--- START ---

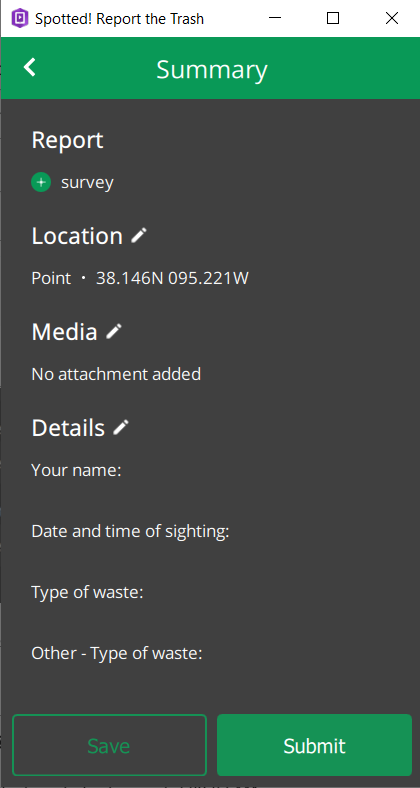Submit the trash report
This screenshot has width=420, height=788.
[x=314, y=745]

--- END ---
--- START ---

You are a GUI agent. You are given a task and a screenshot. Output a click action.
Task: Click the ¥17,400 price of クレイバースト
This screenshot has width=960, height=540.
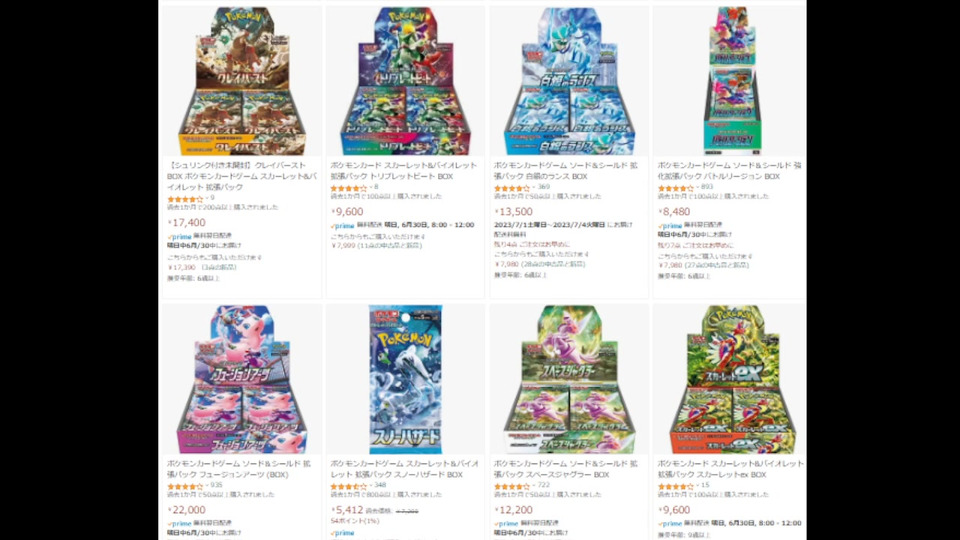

--- END ---

-- EXERCISE PROMPT --
Please give an exact copy of the lines above, beginning with the line containing "Task: Click the ¥17,400 price of クレイバースト" and running through the line containing "This screenshot has width=960, height=540.", and of no other lines.

-- TASK RESPONSE --
Task: Click the ¥17,400 price of クレイバースト
This screenshot has width=960, height=540.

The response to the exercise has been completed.